- WHAT IS NEEDED -
Rewrite the stretch of the data from the line containing "Click the '≤2ms elapsed' PerfTip hint" through the end of the data, replacing "dropdown" with "drop-down list" and changing nothing else. Leave the pictures out.

+---+

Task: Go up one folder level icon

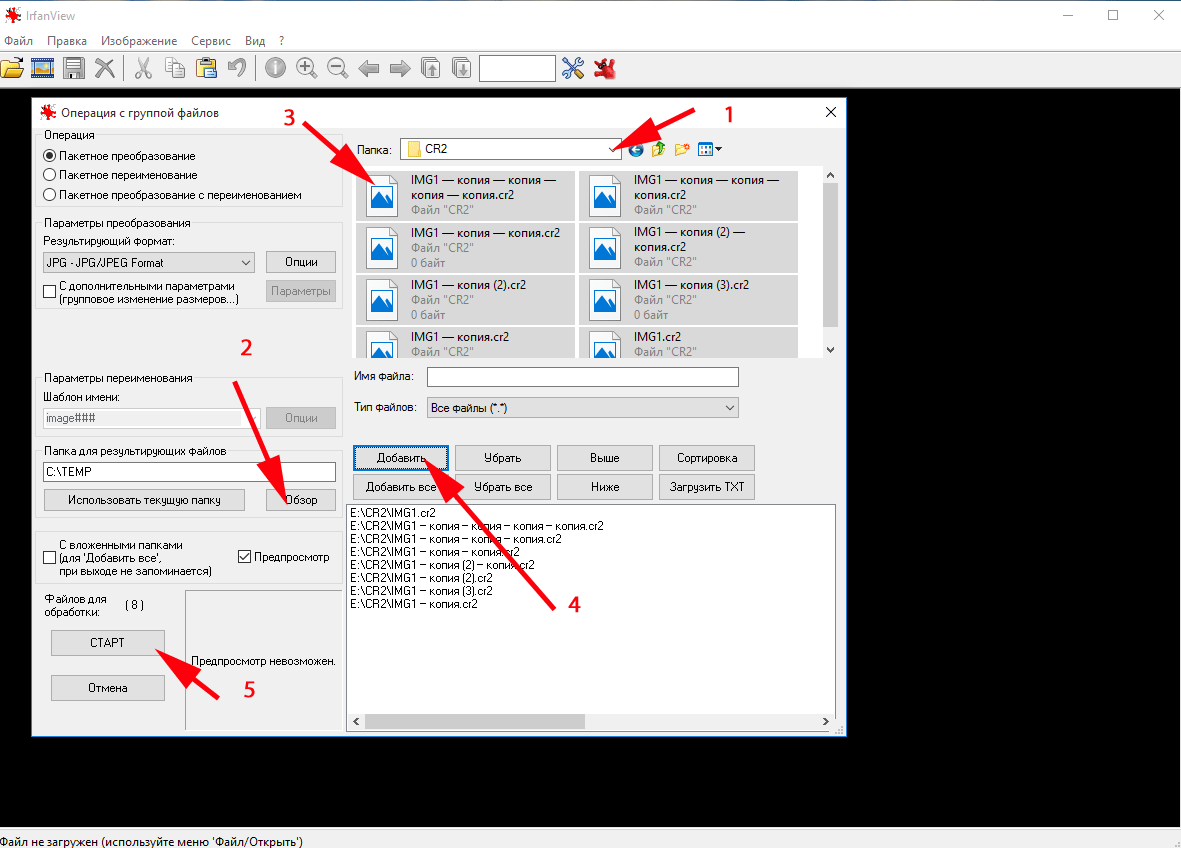Action: pos(658,148)
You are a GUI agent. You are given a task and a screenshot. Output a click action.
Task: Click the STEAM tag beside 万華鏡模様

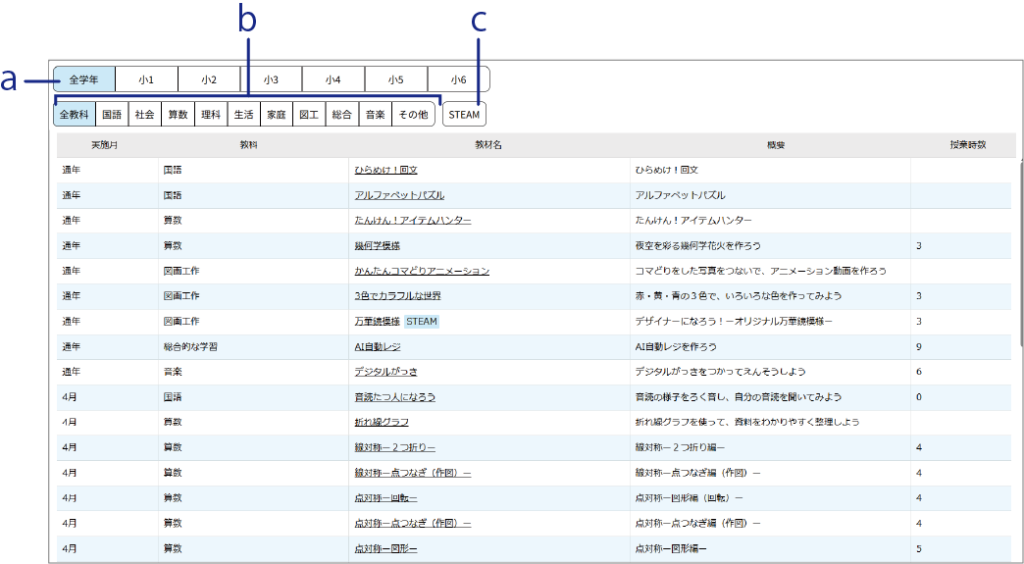(x=421, y=322)
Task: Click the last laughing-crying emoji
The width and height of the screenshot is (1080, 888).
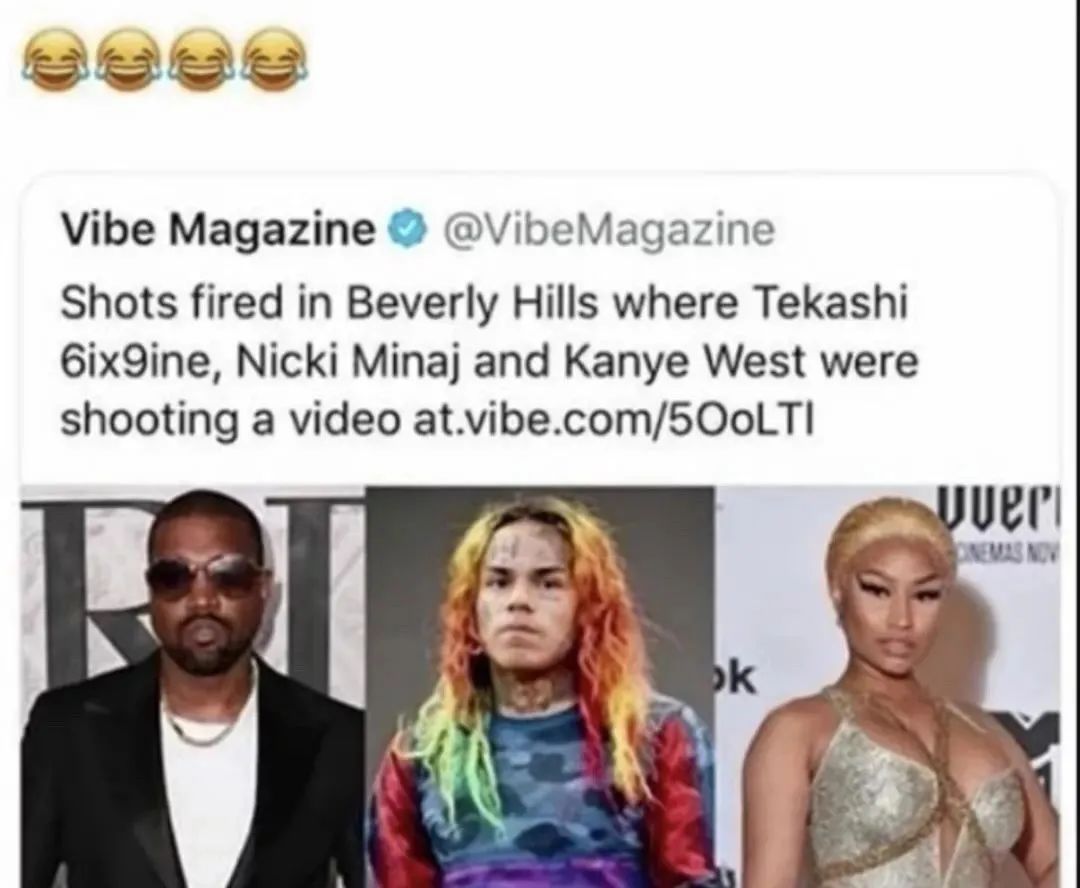Action: [276, 61]
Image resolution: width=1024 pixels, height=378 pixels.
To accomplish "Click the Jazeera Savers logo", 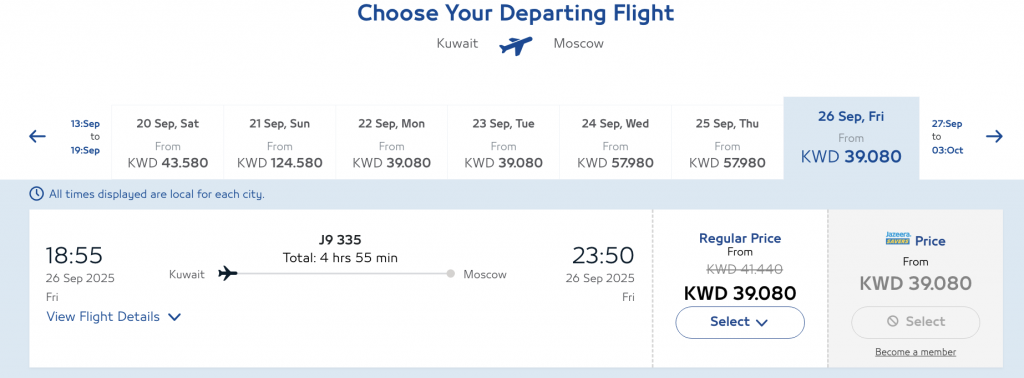I will (x=897, y=239).
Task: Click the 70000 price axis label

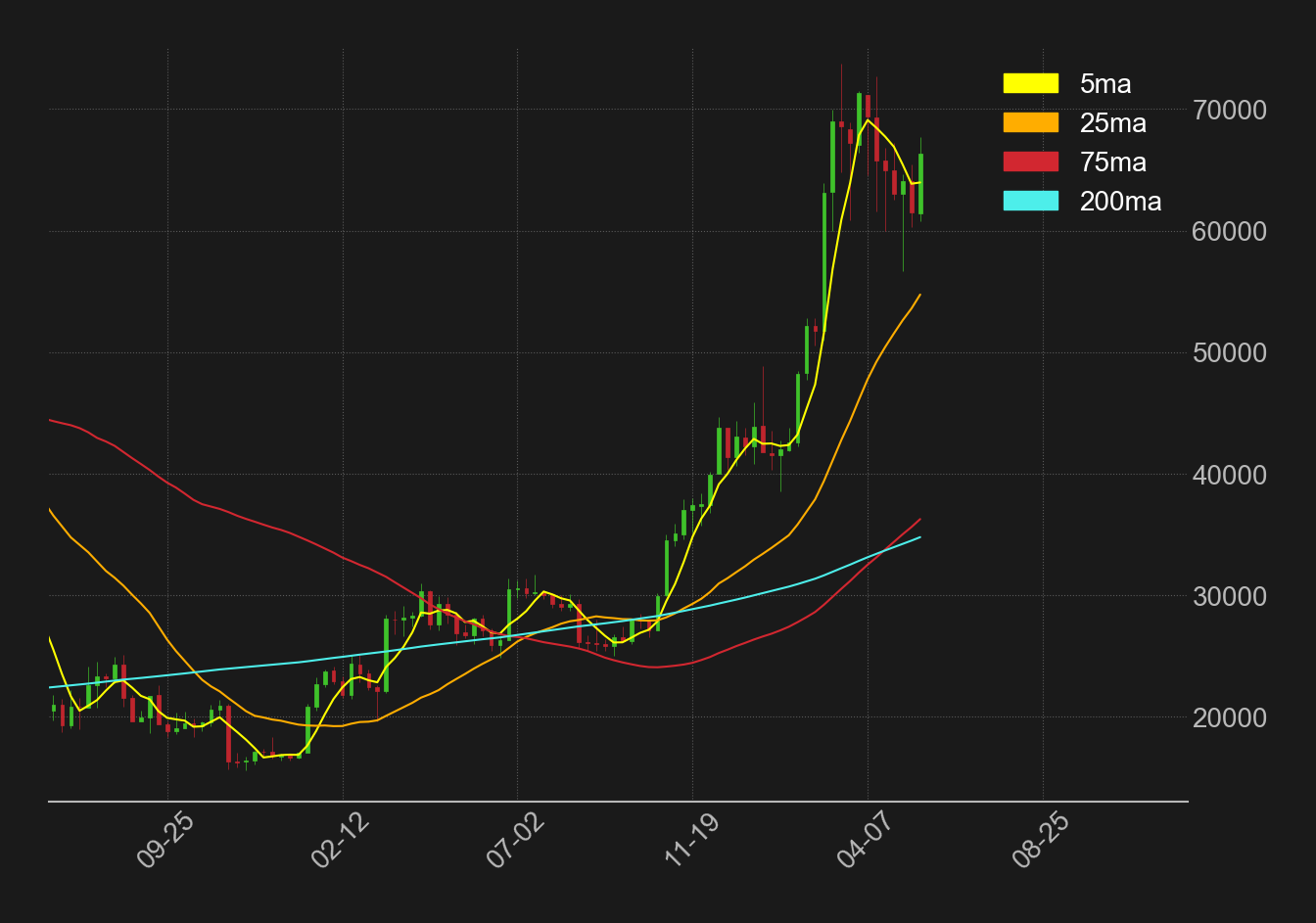Action: point(1230,110)
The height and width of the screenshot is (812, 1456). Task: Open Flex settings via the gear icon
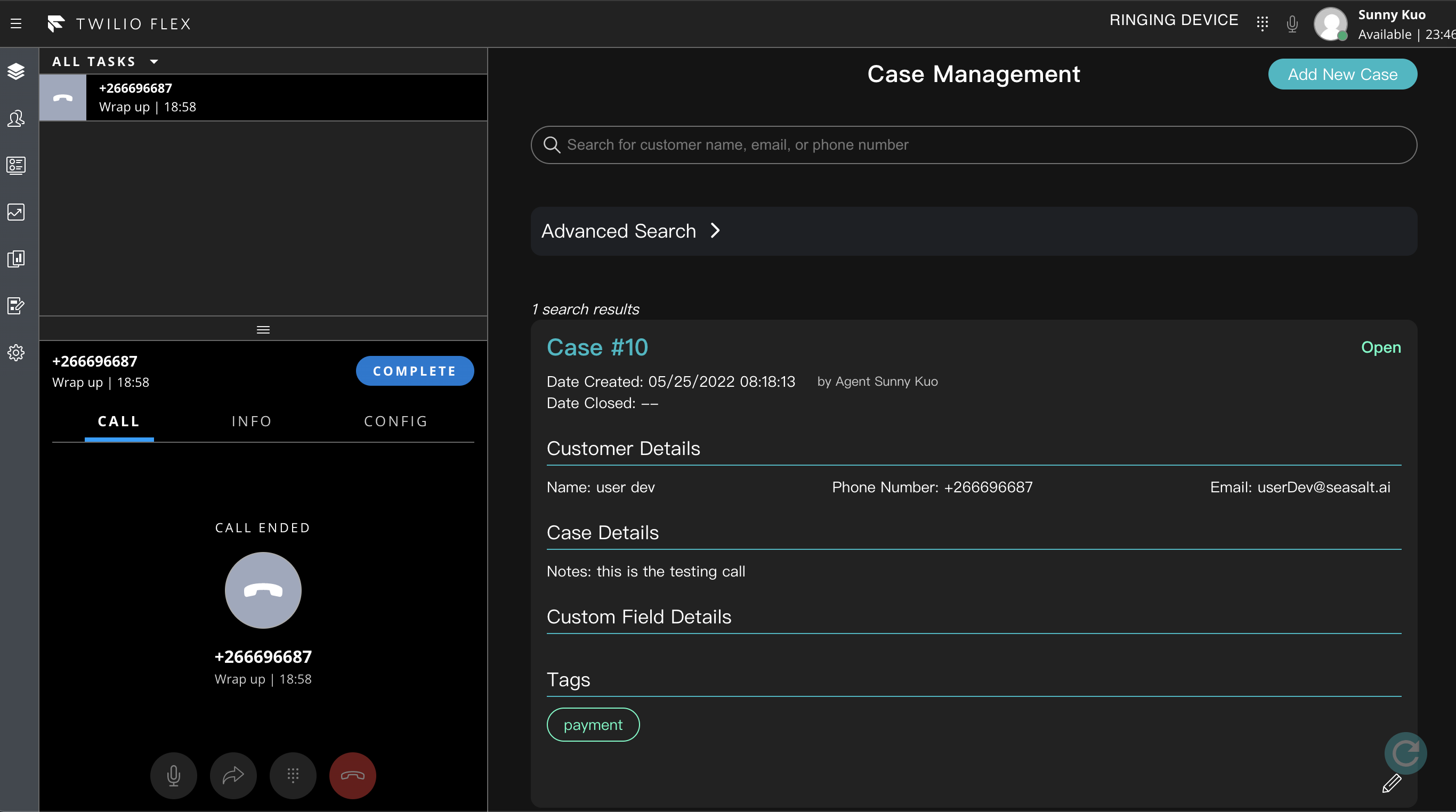[16, 353]
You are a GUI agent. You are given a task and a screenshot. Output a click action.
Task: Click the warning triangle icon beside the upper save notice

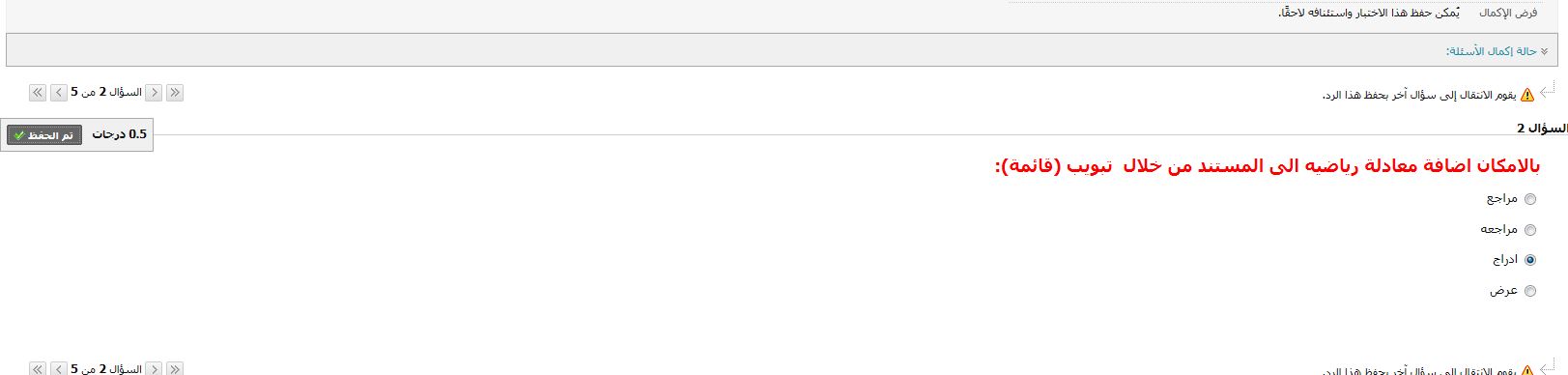[x=1527, y=95]
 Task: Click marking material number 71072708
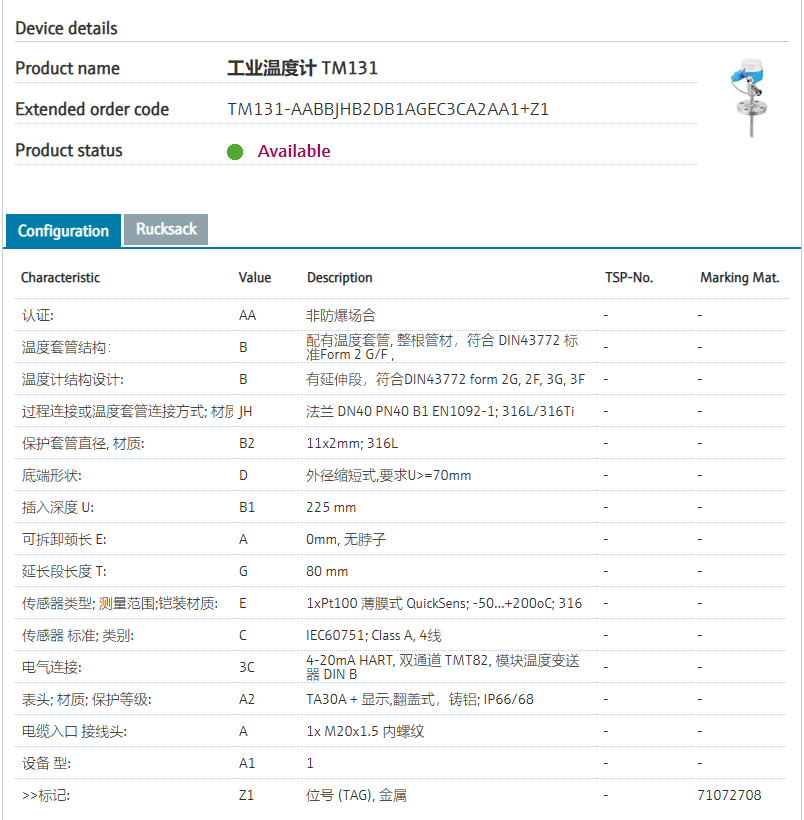[x=729, y=795]
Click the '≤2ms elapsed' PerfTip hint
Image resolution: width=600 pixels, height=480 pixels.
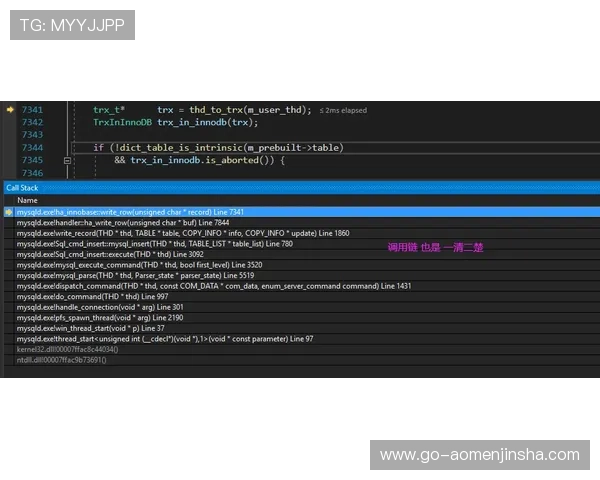pyautogui.click(x=343, y=110)
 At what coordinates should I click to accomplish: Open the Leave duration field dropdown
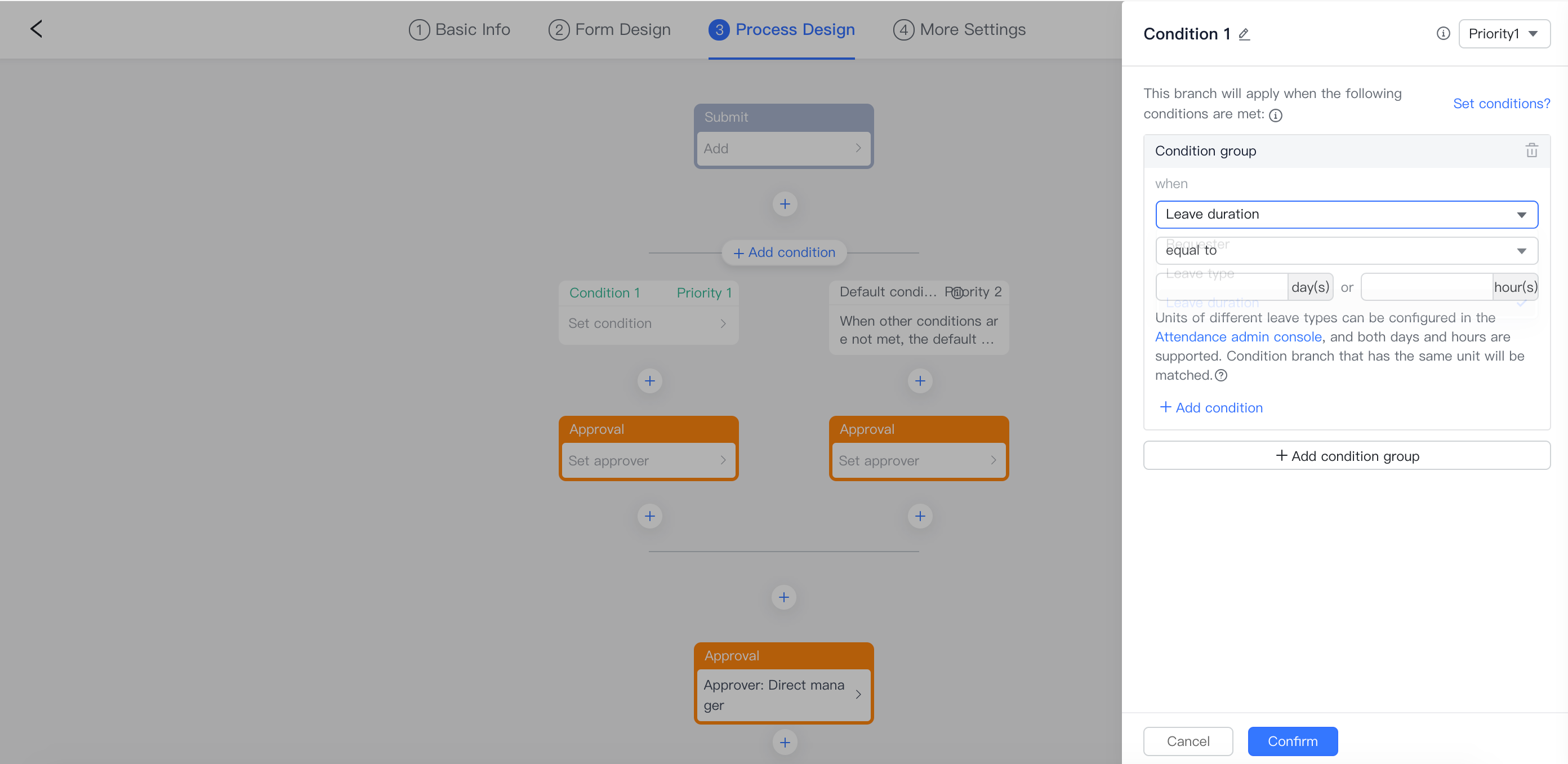point(1346,214)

+---+

- ANSWER TO THIS PROBLEM -
Click the '≤2ms elapsed' PerfTip hint
Image resolution: width=600 pixels, height=480 pixels.
pyautogui.click(x=343, y=110)
 At what coordinates should I click to accomplish: Open the Leave duration field drop-down list
point(1346,214)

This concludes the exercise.